• **Supplied material**
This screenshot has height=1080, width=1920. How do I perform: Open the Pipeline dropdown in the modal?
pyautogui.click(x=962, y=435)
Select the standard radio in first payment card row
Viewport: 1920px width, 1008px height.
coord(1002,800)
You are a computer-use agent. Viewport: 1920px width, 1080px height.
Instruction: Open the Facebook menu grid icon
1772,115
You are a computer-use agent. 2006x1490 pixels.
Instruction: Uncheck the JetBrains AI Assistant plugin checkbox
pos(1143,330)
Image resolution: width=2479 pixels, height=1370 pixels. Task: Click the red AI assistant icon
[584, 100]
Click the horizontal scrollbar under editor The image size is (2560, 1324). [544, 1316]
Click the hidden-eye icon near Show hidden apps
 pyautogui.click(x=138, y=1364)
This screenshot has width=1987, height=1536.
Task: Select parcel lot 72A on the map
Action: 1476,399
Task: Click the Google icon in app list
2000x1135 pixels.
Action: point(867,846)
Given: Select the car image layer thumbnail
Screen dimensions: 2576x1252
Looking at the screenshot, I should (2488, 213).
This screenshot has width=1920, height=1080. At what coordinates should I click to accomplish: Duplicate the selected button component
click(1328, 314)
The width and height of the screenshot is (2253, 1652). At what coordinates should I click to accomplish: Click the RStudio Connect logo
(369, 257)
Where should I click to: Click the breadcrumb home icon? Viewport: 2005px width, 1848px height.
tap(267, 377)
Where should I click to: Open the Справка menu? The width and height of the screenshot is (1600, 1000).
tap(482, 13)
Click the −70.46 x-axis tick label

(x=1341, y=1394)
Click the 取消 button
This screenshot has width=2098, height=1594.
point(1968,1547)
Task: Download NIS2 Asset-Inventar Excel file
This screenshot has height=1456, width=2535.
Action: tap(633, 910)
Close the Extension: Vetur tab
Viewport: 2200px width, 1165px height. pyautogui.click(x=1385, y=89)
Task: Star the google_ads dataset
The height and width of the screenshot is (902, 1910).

• **Directions**
Only the lines holding the string "agent" are needed; copy each of them from the material above.

• **Result of the task**
You are a computer-use agent. Viewport: 1920px width, 1080px height.
You are a computer-use agent. 2006x1490 pixels.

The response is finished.